Questions on the material:
#1 List the birds that the passage on bird of paradise courtship says display individually without reference to their rivals.
#2 Carry on the passage on bird of paradise courtship, starting after its final sentence.

Excerpted passage:
________________________
It might seem that a male Parotia, pirouetting alone on his carefully prepared arena on the ground, has adopted a rather different tactic for attracting a female. But he is not as isolated as he seems. Parotia arenas, scattered through the forest, in fact form a coherent group. Each of them is within earshot of a neighbour, so it is easy for a female to tour from one arena to another in order to assess the quality of rival males.
Ornithologists call this kind of grouping an ‘exploded lek’, though the term is perhaps unfortunate since it implies that the arrangement is derived from a normal lek, whereas it is just as likely to be the other way round.
It is possible that the King Bird too uses an exploded lek, though the evidence is not conclusive. The males of other spectacular species – the Magnificent, the King of Saxony, the Superb, the Twelve-wired and the four Sicklebills – all display individually without reference to their rivals.
The female must then travel around the forest, assessing which of them has the best-kept arena, the most varied vocal repertoire and the most brilliant and exciting plumage.
A cameraman filming bird of paradise display will of course wish to complete his sequence with a shot of the copulation. Things are comparatively easy for him when filming a massed lek like that of the Greater Bird. If he sees one copulation but fails to focus his camera on it before it finishes, he need not be concerned. All he has to do is to keep his camera trained on that particular branch and the next female to arrive at the lek will almost certainly make for the same place and be mated by the same male.
Things are not so easy when filming species that have exploded leks or independent ones. If the cameraman is wise and has the chance, he will inspect other display grounds in the neighbourhood and choose the one that seems to him to be the best kept by the smartest-looking male. If he picks the wrong one, he will be almost as disappointed as the male bird himself.
Male birds spend most of their year close by the site where they display. A female, however, once she has mated, has to leave for she has to lay her eggs and rear her chicks. And since her momentary partner is still strutting his stuff on his display ground, she has to do all that entirely by herself.
________________________
[Screenshot grounding data]

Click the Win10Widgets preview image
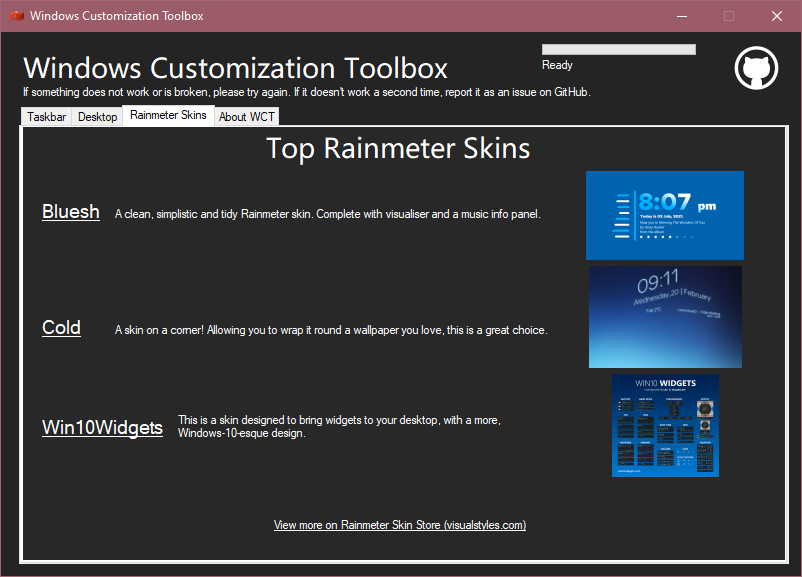click(665, 426)
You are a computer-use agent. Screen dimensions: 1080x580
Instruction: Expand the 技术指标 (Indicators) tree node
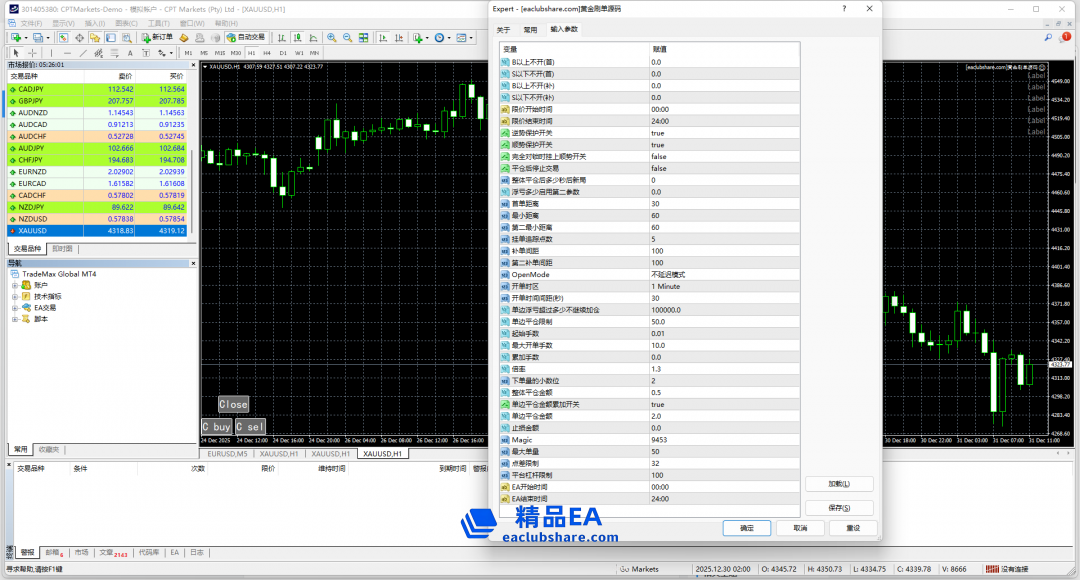tap(15, 296)
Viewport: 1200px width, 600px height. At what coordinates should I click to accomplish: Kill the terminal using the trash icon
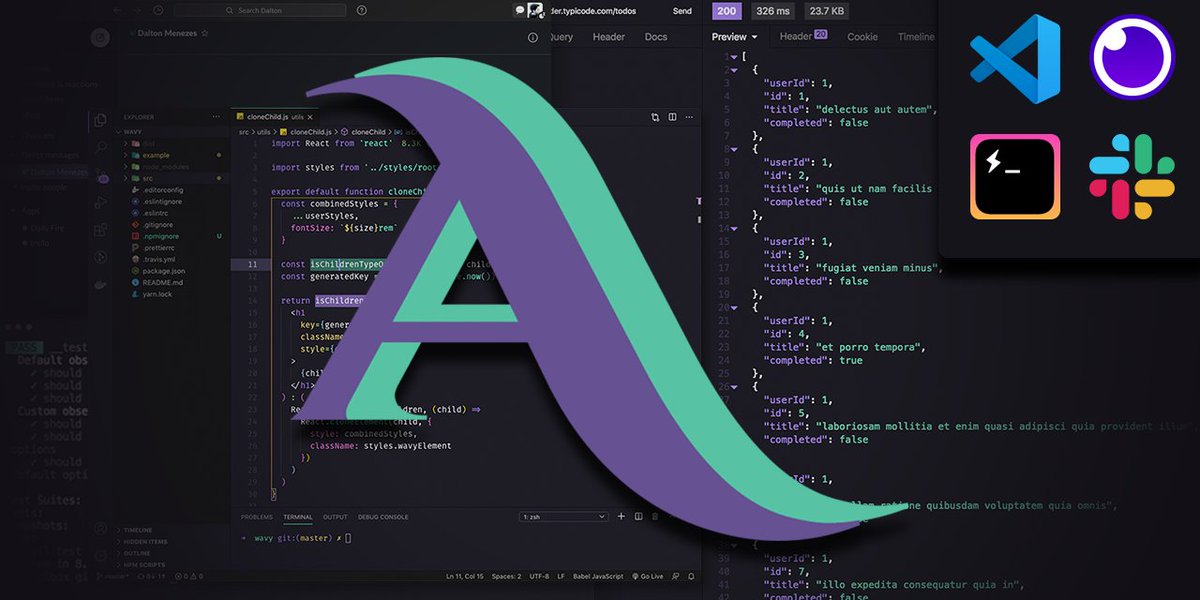pos(655,516)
________________________
Outputs by task:
#1
- Magnificent
- King of Saxony
- Superb
- Twelve-wired
- the four Sicklebills

#2
It follows, therefore, that such polygamous systems can only develop in places where there is plenty of food easily available. And that is indeed the case in the New Guinea forests. All birds of paradise feed on fruit. Most supplement that with insects, but fruit of some sort is the most important element and that is available throughout the year.
The system also has a consequence for the male – a consequence that ultimately transfigures him. If a young male appears who is marginally better endowed than his fellows – with the colour or size of plumes that the local females prefer – then the genes that gave him that characteristic will quickly spread through the local population. And this will take place more swiftly than if the gene responsible becomes submerged in the next generation among those of other breeding males in the neighbourhood. If the females maintain their preference for this quality, year after year, then these decorations will become even more exaggerated, generation after generation, as the local champion maintains his exclusive access to the females and denies any competing males a place in the local gene pool.
Evolutionists call this snow-balling effect ‘runaway sexual selection’ – and it is this that has led to male birds of paradise acquiring such outsized and bizarre plumes.